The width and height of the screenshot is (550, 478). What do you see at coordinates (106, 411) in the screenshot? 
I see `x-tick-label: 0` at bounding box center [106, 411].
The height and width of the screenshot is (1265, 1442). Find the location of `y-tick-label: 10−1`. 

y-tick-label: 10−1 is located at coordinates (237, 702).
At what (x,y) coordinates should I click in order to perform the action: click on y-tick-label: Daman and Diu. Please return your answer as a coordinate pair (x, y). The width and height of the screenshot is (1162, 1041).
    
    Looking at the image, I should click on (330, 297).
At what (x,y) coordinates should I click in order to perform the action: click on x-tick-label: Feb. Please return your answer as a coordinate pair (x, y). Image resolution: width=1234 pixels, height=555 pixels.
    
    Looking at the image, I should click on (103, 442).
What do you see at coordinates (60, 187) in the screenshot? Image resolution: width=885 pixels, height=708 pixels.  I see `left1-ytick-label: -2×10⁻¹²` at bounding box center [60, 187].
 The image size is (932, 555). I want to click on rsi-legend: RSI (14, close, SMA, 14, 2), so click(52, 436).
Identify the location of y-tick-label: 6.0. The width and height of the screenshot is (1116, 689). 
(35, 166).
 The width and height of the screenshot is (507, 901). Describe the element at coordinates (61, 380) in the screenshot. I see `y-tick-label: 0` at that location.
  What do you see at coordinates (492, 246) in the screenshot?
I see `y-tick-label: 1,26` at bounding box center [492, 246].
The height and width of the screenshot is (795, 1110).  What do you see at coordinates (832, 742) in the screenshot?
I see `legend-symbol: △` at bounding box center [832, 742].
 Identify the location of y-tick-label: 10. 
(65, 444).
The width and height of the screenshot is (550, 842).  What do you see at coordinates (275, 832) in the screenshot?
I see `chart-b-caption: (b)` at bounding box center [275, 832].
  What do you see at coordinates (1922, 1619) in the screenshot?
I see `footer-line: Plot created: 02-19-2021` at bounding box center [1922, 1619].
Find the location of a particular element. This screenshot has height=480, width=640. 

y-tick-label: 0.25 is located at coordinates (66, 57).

REQUIREMENT:
Reproduce the items above verbatim, starting at the line that contains "Find the location of a" and continuing through the last line of the items, with both ends included.

RESPONSE AREA:
Find the location of a particular element. This screenshot has height=480, width=640. 

y-tick-label: 0.25 is located at coordinates (66, 57).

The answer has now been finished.